Sensitive data discovery jobs
Sensitive data discovery jobs provide a way to target a specific S3 bucket or group of buckets to do a deep analysis of the objects in those buckets and identify if sensitive data is present in the objects and if so, the type of data. These jobs can run on a daily, weekly, or monthly basis for new or changed data or once for on-demand analysis.
Automated data discovery
Macie offers an automated data discovery feature that can continually discover sensitive data within your S3 buckets. This feature is intended to help customers who have large amounts of S3 buckets and data better understand where sensitive data might be stored without having to scan all their data. By using automated data discovery, you can focus your resources on deeper investigations of the security of buckets identified to have sensitive data. Macie selects samples of the objects within S3 buckets and inspects them for the presence of sensitive data daily, providing insight into where sensitive data might reside in your overall Amazon S3 data estate.
POC overview
This POC is intended to help you gain an understanding of what Macie is capable of and how you can use it to achieve your data discovery goals. The POC in this post includes the following tasks in Macie:
Reviewing managed data identifiers
Defining custom data identifiers
Staging POC data
Running a sensitive data discovery job
Reviewing the output of the discovery job
Enabling and reviewing the output of automated data discovery
Note: The amount of time required for each task depends on your preparation and analysis for each stage. Note that, in the automated data discovery phase, it will take 24–48 hours for Macie to perform the first scan after the feature is enabled.
Enable Macie
Macie must be enabled before you can proceed with the POC. If you haven’t yet enabled Macie, see Enable Macie for instructions.
Note: When you enable Macie and the 30-day free trial for S3, monitoring S3 bucket security and privacy is automatically enabled. There’s also a 30-day free trial for automated data discovery, which is covered later in this post. There is no free trial for running targeted data discovery jobs. Review the Macie pricing page for details.
Review managed data identifiers
A successful POC of Macie includes understanding what data Macie can detect. Macie comes with over 150 managed data identifiers that are designed to identify sensitive data in your S3 objects. It’s important to first understand the available managed data identifiers and which ones align with the use cases you want to address. Examples of Macie managed data identifiers include credit card numbers, AWS secret access keys, and national identification numbers. Macie offers a default collection of recommend managed data identifiers to use for detecting general categories and types of sensitive data while optimizing data discovery results and reducing noise.
Keywords are an important component for Macie to be able to detect sensitive data. Many managed data identifiers require keywords to be in proximity of the data for Macie to be able to detect findings. Understanding the keywords that are used as part of sensitive data detection is important when it comes to building test data for a POC.
Prior to beginning your POC, review the list of managed data identifiers and determine which ones you feel will be necessary to use for your data discovery requirements. Additionally, identify which managed data identifiers, which are applicable to your POC, fall outside of the default list of identifiers.

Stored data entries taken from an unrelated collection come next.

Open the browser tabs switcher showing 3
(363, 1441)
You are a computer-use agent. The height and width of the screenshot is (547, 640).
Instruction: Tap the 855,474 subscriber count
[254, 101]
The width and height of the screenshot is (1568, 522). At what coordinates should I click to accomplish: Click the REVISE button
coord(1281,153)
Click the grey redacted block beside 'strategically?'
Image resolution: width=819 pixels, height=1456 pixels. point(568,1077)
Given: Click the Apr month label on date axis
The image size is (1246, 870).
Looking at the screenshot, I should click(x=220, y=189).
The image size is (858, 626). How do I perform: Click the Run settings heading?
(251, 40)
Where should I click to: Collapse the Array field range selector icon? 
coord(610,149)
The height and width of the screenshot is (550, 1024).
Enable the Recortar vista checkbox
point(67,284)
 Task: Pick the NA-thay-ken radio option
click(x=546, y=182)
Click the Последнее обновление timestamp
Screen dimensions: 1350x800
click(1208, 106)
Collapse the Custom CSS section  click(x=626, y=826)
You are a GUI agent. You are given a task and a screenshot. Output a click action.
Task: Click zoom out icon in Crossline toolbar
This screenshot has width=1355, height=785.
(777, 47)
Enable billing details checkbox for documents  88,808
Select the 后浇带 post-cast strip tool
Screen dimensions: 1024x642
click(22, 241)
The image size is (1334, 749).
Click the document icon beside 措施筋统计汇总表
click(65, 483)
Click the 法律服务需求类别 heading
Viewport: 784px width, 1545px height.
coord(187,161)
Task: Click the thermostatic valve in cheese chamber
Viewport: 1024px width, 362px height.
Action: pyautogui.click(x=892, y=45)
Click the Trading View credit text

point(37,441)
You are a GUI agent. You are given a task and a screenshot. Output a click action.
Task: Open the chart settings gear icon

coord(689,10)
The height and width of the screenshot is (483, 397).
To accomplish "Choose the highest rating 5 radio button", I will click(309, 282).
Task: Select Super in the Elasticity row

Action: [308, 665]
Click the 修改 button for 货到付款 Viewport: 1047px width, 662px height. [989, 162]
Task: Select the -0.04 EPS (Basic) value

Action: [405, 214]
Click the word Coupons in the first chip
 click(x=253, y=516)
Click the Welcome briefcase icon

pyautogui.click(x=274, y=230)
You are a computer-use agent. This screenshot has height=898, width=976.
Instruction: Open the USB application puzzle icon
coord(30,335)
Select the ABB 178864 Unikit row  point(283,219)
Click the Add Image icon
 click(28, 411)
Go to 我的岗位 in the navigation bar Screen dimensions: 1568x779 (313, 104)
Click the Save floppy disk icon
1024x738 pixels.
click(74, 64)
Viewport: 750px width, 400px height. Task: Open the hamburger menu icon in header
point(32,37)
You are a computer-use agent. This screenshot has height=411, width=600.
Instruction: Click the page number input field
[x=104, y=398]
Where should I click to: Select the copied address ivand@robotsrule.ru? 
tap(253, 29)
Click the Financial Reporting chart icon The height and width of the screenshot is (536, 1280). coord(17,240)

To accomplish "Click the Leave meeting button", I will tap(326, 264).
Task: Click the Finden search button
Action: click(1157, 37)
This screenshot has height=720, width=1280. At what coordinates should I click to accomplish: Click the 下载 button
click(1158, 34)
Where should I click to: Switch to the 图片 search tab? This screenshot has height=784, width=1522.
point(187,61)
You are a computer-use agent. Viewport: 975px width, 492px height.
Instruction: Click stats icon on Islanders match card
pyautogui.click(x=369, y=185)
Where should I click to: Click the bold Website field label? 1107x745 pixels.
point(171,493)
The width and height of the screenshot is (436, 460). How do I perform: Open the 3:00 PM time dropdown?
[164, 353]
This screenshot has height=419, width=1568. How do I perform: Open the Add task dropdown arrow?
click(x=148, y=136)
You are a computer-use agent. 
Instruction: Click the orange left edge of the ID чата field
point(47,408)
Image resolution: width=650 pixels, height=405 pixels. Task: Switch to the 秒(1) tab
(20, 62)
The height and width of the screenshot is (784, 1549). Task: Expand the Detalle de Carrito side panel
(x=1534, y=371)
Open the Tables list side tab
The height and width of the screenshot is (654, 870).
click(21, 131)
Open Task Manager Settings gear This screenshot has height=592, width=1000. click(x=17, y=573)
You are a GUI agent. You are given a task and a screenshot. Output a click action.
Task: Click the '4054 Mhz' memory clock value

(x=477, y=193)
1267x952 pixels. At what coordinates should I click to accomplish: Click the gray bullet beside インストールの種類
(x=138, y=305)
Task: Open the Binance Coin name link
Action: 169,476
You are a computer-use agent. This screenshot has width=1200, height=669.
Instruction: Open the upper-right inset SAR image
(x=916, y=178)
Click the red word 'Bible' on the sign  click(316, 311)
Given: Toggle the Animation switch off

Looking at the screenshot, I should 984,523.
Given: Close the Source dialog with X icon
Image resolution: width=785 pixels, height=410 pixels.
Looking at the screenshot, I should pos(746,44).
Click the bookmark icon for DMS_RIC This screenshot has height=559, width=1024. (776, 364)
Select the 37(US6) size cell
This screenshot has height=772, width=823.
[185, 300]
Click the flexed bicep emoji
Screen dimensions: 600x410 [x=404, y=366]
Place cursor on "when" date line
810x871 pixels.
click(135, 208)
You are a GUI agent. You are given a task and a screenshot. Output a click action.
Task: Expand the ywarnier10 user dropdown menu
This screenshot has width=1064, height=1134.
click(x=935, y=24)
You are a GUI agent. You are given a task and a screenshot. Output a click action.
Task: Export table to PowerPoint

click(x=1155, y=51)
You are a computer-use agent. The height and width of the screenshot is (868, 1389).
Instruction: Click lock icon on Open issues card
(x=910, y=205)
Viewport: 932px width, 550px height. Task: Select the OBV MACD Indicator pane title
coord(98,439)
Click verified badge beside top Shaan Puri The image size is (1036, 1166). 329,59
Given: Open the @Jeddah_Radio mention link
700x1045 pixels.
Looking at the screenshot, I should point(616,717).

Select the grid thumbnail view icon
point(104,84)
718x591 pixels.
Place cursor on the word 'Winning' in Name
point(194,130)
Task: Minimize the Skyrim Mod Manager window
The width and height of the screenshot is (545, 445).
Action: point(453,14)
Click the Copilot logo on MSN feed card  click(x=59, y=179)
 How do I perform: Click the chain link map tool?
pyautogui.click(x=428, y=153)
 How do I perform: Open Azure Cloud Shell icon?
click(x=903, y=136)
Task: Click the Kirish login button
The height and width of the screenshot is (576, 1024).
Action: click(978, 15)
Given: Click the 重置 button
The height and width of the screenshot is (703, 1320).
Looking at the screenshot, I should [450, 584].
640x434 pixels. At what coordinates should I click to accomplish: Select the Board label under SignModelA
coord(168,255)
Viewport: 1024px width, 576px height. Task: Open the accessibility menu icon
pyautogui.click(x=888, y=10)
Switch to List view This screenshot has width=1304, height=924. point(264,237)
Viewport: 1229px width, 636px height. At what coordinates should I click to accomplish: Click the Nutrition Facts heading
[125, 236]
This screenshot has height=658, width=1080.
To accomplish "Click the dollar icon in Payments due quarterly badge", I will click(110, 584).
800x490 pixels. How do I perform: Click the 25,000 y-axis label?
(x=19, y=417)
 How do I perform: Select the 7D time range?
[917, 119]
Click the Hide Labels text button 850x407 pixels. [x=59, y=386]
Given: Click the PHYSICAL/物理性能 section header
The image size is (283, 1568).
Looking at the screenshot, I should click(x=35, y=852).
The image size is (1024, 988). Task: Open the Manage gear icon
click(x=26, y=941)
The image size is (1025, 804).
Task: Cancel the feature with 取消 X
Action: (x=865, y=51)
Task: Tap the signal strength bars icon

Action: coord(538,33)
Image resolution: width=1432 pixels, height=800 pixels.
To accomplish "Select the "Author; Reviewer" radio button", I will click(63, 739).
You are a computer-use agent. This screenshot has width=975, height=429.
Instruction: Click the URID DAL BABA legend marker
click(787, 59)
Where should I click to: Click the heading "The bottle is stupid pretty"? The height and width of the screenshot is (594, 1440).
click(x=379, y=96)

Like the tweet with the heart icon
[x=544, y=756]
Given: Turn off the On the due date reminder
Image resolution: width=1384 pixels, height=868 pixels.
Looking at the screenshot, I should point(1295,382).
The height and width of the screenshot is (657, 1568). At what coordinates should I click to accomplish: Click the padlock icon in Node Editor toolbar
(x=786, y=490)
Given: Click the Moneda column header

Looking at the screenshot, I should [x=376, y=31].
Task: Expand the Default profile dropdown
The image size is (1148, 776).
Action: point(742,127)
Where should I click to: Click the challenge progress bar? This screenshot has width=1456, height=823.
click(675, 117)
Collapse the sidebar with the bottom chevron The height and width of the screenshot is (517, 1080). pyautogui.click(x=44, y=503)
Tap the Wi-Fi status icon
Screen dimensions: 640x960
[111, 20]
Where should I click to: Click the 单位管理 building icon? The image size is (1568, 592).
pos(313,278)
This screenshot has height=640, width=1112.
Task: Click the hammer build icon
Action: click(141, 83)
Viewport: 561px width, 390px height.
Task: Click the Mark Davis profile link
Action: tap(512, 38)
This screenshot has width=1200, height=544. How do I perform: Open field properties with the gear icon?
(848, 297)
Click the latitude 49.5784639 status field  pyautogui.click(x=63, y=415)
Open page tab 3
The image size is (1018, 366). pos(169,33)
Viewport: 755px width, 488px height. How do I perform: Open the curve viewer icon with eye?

Define custom data identifiers
Macie covers a wide number of use cases with its managed data identifiers, but some use cases need custom data identifiers for data types that aren’t included in the managed data identifiers. For example, customers might need to identify sensitive data that’s specific to their company, such as an employee ID or project number. Other customers might operate in industries that have data types unique to that industry, such as a known traveler number in the airline industry. If your requirements for identifying sensitive data include detecting sensitive data that isn’t part of the current list of managed data identifiers, then you can create custom data identifiers for those data types. For a POC, you might not want to create a custom data identifier for every additional detection. Instead, you can create a few to help confirm that you can use custom data identifiers for sensitive data detection and that Macie can support your data discovery goals. Building custom data identifiers has a thorough explanation of how to define a custom data identifier. Similar to managed data identifiers, custom data identifiers have keyword requirements. Defining detection criteria for custom data identifiers provides details for the types of data that require keywords.
Stage POC data
After reviewing the managed data identifiers provided by Macie and creating the custom data identifiers needed for your POC, it’s time to stage data sets that will help demonstrate the capabilities of these identifiers and better understand how Macie identifies sensitive data. We recommend that you stage data sets that contain sensitive data as well as data sets that do not to gain a full understanding of how Macie detects and reports on each of these situations. You can stage a variety of data sets to use for your POC using just a few GB of data to help keep your initial POC scans’ cost low. Staged data must be in file formats that Macie supports.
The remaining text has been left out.